Sindacato
18 Maggio 2026 18:49:00
Aiutare i cittadini che si ritrovano a dover gestire una condizione impattante, come quella dell’invalidità, e, al contempo, affrontare le difficoltà legate alla Riforma della disabilità. È quanto ha deciso di fare la Cgil, che stamattina ha reso noto un nuovo servizio, attivo da circa un mese.
Un servizio legato al fatto che, dallo scorso primo marzo, Asti fa parte delle 60 città che, in Italia, stanno sperimentando la Riforma della disabilità, attuata con decreto legislativo 62 del 2024 e poi parzialmente modificata con il recente decreto 50 del 2026.
LA RIFORMA
«La riforma - hanno spiegato il segretario generale provinciale Beppe Morabito e Mamadou Seck, componente di segreteria - è di per sé molto positiva, in quanto allinea il nostro Paese ai principi della convenzione Onu sui diritti delle persone con disabilità. Infatti stabilisce nuove procedure per la valutazione di base dell’invalidità civile e l’introduzione del cosiddetto “Progetto di vita”. Spiegato con parole semplici, significa che le pratiche di invalidità civile non servono più soltanto a stabilire l’accompagnamento e il diritto ad usufruire della legge 104, ma mirano a definire un vero e proprio progetto di vita, basato sulla collaborazione tra enti e servizi per garantire risposte adeguate ai bisogni dei cittadini. Ovvero, si definisce il quadro clinico completo della persona, in modo da stabilire anche a quali servizi – comunali e regionali ha diritto. Peccato che il percorso previsto per arrivare a questo risultato sia un terreno quasi inesplorato».
I COSTI
«Innanzitutto – ha aggiunto Morabito – la riforma prevede che, per la richiesta di valutazione di base dell’invalidità civile, sia necessario presentare una documentazione molto più approfondita rispetto al passato, per cui i medici di famiglia, tranne rari casi, hanno già avvisato che non si occupano più delle pratiche di questo tipo, sia perché prevedono dati che non competono loro sia perché non riuscirebbero a dedicarvi il tempo necessario. Così è emerso che ci si deve rivolgere ai medici che svolgono questo servizio a pagamento, con un costo di 250 euro, considerate le ore di lavoro che richiede».
IL SERVIZIO
«Una tariffa che, è facile immaginare - ha continuato - mette in difficoltà tante persone. Tanto che è emerso che nelle città che hanno sperimentato la riforma per prime, già dallo scorso gennaio, il numero di domande sia calato del 30%. Per questo abbiamo deciso di aiutare i cittadini fornendo un servizio convenzionato grazie alla disponibilità di due medici: uno per l’area di Asti, l’altro per la Valle Belbo».

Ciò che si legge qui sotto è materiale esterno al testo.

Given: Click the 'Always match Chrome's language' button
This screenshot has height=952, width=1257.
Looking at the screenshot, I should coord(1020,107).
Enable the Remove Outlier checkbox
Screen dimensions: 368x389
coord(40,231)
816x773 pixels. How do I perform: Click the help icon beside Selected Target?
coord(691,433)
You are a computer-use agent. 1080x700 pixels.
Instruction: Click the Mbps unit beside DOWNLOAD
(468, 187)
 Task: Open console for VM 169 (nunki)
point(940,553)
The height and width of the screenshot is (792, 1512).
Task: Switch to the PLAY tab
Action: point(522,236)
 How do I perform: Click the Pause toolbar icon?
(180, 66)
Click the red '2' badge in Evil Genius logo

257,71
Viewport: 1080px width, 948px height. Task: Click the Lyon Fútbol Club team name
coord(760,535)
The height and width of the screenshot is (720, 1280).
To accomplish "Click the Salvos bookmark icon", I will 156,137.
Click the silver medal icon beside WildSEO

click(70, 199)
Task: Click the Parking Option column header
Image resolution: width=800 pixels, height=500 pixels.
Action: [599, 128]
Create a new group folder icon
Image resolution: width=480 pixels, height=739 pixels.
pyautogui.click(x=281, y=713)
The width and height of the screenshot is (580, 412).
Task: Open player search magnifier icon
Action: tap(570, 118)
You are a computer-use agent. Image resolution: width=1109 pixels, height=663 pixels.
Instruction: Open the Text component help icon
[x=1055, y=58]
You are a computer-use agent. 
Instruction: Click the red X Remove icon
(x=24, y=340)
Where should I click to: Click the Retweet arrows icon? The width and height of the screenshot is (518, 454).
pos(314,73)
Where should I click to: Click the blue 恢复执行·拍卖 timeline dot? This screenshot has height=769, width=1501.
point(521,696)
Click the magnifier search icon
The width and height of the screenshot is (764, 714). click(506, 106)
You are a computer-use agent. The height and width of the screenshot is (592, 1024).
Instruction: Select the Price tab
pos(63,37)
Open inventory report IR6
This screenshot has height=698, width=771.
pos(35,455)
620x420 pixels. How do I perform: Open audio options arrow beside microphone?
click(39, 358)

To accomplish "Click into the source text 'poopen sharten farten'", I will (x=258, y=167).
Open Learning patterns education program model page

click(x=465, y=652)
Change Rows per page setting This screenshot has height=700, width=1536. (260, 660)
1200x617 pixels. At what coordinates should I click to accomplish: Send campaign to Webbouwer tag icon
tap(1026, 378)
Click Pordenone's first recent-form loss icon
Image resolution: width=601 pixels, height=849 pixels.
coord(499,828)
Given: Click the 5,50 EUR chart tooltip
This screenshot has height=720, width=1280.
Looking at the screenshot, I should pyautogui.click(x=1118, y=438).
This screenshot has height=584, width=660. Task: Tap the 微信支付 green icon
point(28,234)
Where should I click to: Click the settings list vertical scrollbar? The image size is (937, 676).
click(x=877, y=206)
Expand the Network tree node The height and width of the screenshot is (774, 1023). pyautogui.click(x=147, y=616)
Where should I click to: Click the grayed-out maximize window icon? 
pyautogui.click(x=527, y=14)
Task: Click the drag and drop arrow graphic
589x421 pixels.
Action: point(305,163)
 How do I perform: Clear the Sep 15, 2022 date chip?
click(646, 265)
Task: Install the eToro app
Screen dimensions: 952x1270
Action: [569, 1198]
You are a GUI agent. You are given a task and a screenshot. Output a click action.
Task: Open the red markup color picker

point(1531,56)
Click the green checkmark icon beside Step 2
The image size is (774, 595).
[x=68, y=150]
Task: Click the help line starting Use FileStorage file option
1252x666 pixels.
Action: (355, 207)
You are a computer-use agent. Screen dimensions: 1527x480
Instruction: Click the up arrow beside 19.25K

Il costo della pratica è di 90 euro per gli iscritti alla Cgil (120 euro per i nuovi tesserati) e 140 euro per coloro che non sono iscritti al sindacato.
NOVITA' PER GLI ULTRA70ENNI
«Altro motivo di preoccupazione – ha continuato Morabito – il fatto che il decreto successivo stabilisca un “passo indietro” parziale: per coloro che hanno più di 70 anni, infatti, dal 1° giugno sarà il medico di famiglia a stabilire se dovranno presentare la domanda seguendo il vecchio iter o quello nuovo».
D’accordo Seck, che ha posto l’accento su un’altra questione. «Correttamente – ha sottolineato - la riforma stabilisce per la persona disabile e invalida un progetto di vita, stabilendo a quali servizi ha diritto, ma non sappiamo quante Amministrazioni locali sono pronte o hanno le risorse economiche adeguate a questo scopo. Quindi pensiamo che la questione dovrà essere oggetto di una contrattazione sociale».